EMR Notebooks Magics
EMR Notebooks Magics is a Python library providing Jupyter magics specifically for Amazon EMR Notebooks. These magics enhance the interactive experience by allowing direct interaction with EMR cluster resources, such as mounting S3 workspaces and executing other notebooks. The library is currently at version 0.2.4 and is actively maintained by AWS Labs, with updates tied to EMR Notebooks and EMR Studio feature development.
Warnings
- gotcha After installing `emr-notebooks-magics` (e.g., via `pip install`), you must restart the Jupyter kernel before the magics become available. Installing via bootstrap actions is not supported.

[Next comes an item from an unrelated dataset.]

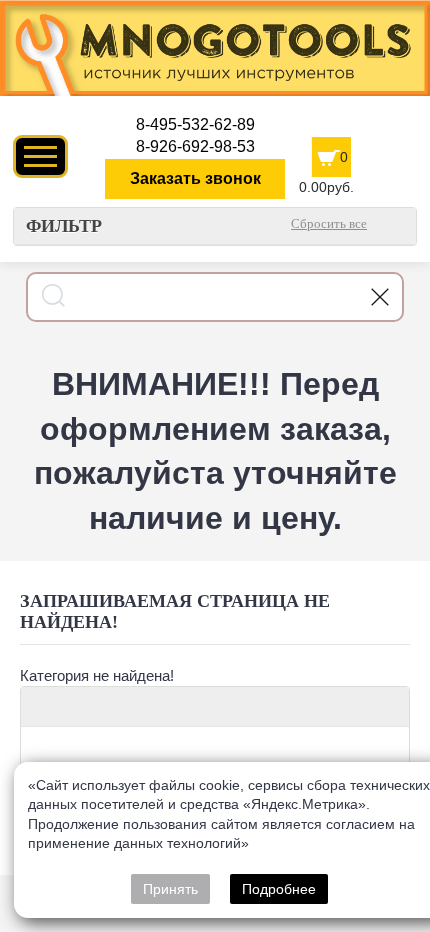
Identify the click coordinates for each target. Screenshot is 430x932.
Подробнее (279, 889)
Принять (170, 889)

- breaking The `%mount_workspace_dir` magic primarily functions with Python 3 kernels. Spark executors do not have access to the mounted directory when used with a Python 3 kernel.
- gotcha Enabling write access with `%mount_workspace_dir` is irreversible and applies changes directly to your S3 Workspace. By default, mounts are read-only.
- gotcha Using magics like `%execute_notebook` requires specific IAM permissions for the EMR-EC2 instance role. Lack of proper S3 read access for the EC2 instance profile will lead to failures.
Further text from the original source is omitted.